## PROMPT
Please give back the listing below in full. Change nothing.

## EXTRACTED RECORDS
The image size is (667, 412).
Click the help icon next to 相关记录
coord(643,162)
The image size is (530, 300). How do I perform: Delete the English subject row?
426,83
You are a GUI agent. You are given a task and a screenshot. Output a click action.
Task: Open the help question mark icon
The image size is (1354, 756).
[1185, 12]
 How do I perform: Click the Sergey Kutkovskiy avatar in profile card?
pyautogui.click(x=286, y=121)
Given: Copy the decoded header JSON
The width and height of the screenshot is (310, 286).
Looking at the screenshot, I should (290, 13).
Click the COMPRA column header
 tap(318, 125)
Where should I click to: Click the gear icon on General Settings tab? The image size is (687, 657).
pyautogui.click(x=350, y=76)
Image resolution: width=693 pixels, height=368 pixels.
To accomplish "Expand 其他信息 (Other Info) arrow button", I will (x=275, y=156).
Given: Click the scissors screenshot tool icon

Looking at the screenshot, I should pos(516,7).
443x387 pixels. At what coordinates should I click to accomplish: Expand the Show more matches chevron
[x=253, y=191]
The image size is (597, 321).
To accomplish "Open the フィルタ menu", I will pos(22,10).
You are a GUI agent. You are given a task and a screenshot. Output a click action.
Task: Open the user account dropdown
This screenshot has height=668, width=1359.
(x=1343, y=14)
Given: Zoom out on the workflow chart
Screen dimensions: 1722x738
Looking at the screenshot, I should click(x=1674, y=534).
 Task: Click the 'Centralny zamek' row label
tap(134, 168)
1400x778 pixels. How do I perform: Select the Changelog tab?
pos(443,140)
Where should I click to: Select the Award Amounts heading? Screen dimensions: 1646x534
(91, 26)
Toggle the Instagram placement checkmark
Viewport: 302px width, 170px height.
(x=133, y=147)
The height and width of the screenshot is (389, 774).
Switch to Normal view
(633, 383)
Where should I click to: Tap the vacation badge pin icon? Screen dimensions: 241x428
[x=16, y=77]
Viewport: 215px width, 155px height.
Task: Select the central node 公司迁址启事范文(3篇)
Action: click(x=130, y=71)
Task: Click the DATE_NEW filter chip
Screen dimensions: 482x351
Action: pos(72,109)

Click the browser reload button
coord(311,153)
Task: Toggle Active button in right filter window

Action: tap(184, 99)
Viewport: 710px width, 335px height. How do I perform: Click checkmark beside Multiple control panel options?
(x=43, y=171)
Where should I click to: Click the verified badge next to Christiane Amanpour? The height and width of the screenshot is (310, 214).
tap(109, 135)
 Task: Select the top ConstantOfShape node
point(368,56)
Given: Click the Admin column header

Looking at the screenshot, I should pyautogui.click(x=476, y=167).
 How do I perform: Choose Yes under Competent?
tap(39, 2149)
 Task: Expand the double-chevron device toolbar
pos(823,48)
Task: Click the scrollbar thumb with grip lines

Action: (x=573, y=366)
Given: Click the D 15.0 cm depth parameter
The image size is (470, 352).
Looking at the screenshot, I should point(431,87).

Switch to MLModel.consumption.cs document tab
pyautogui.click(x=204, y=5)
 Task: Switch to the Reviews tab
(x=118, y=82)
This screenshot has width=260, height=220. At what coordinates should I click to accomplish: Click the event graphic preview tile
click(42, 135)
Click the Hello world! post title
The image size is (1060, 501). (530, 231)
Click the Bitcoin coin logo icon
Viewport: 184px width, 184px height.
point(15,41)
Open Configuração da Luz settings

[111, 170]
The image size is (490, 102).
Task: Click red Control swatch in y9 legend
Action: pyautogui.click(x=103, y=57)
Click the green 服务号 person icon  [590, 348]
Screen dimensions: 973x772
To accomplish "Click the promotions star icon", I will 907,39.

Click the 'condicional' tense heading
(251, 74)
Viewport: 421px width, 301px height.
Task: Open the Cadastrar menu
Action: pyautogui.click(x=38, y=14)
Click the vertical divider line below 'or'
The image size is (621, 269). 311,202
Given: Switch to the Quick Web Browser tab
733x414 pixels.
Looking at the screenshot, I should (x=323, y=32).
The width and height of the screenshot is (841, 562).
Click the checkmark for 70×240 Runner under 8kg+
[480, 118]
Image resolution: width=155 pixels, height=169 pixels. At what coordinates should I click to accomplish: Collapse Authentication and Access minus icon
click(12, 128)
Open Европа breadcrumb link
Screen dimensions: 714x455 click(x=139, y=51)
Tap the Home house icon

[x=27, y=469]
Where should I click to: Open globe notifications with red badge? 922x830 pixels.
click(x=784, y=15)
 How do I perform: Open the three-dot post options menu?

## REPLY
The image size is (667, 412).
Click the help icon next to 相关记录
coord(643,162)
The image size is (530, 300). How do I perform: Delete the English subject row?
426,83
You are a GUI agent. You are given a task and a screenshot. Output a click action.
Task: Open the help question mark icon
The image size is (1354, 756).
[1185, 12]
 How do I perform: Click the Sergey Kutkovskiy avatar in profile card?
pyautogui.click(x=286, y=121)
Given: Copy the decoded header JSON
The width and height of the screenshot is (310, 286).
Looking at the screenshot, I should (290, 13).
Click the COMPRA column header
 tap(318, 125)
Where should I click to: Click the gear icon on General Settings tab? The image size is (687, 657).
pyautogui.click(x=350, y=76)
Image resolution: width=693 pixels, height=368 pixels.
To accomplish "Expand 其他信息 (Other Info) arrow button", I will (x=275, y=156).
Given: Click the scissors screenshot tool icon

Looking at the screenshot, I should pos(516,7).
443x387 pixels. At what coordinates should I click to accomplish: Expand the Show more matches chevron
[x=253, y=191]
The image size is (597, 321).
To accomplish "Open the フィルタ menu", I will pos(22,10).
You are a GUI agent. You are given a task and a screenshot. Output a click action.
Task: Open the user account dropdown
This screenshot has height=668, width=1359.
(x=1343, y=14)
Given: Zoom out on the workflow chart
Screen dimensions: 1722x738
Looking at the screenshot, I should click(x=1674, y=534).
 Task: Click the 'Centralny zamek' row label
tap(134, 168)
1400x778 pixels. How do I perform: Select the Changelog tab?
pos(443,140)
Where should I click to: Select the Award Amounts heading? Screen dimensions: 1646x534
(91, 26)
Toggle the Instagram placement checkmark
Viewport: 302px width, 170px height.
(x=133, y=147)
The height and width of the screenshot is (389, 774).
Switch to Normal view
(633, 383)
Where should I click to: Tap the vacation badge pin icon? Screen dimensions: 241x428
[x=16, y=77]
Viewport: 215px width, 155px height.
Task: Select the central node 公司迁址启事范文(3篇)
Action: click(x=130, y=71)
Task: Click the DATE_NEW filter chip
Screen dimensions: 482x351
Action: pos(72,109)

Click the browser reload button
coord(311,153)
Task: Toggle Active button in right filter window

Action: tap(184, 99)
Viewport: 710px width, 335px height. How do I perform: Click checkmark beside Multiple control panel options?
(x=43, y=171)
Where should I click to: Click the verified badge next to Christiane Amanpour? The height and width of the screenshot is (310, 214).
tap(109, 135)
 Task: Select the top ConstantOfShape node
point(368,56)
Given: Click the Admin column header

Looking at the screenshot, I should pyautogui.click(x=476, y=167).
 How do I perform: Choose Yes under Competent?
tap(39, 2149)
 Task: Expand the double-chevron device toolbar
pos(823,48)
Task: Click the scrollbar thumb with grip lines

Action: (x=573, y=366)
Given: Click the D 15.0 cm depth parameter
The image size is (470, 352).
Looking at the screenshot, I should point(431,87).

Switch to MLModel.consumption.cs document tab
pyautogui.click(x=204, y=5)
 Task: Switch to the Reviews tab
(x=118, y=82)
This screenshot has width=260, height=220. At what coordinates should I click to accomplish: Click the event graphic preview tile
click(42, 135)
Click the Hello world! post title
The image size is (1060, 501). (530, 231)
Click the Bitcoin coin logo icon
Viewport: 184px width, 184px height.
point(15,41)
Open Configuração da Luz settings

[111, 170]
The image size is (490, 102).
Task: Click red Control swatch in y9 legend
Action: pyautogui.click(x=103, y=57)
Click the green 服务号 person icon  [590, 348]
Screen dimensions: 973x772
To accomplish "Click the promotions star icon", I will 907,39.

Click the 'condicional' tense heading
(251, 74)
Viewport: 421px width, 301px height.
Task: Open the Cadastrar menu
Action: pyautogui.click(x=38, y=14)
Click the vertical divider line below 'or'
The image size is (621, 269). 311,202
Given: Switch to the Quick Web Browser tab
733x414 pixels.
Looking at the screenshot, I should (x=323, y=32).
The width and height of the screenshot is (841, 562).
Click the checkmark for 70×240 Runner under 8kg+
[480, 118]
Image resolution: width=155 pixels, height=169 pixels. At what coordinates should I click to accomplish: Collapse Authentication and Access minus icon
click(12, 128)
Open Европа breadcrumb link
Screen dimensions: 714x455 click(x=139, y=51)
Tap the Home house icon

[x=27, y=469]
Where should I click to: Open globe notifications with red badge? 922x830 pixels.
click(x=784, y=15)
 How do I perform: Open the three-dot post options menu?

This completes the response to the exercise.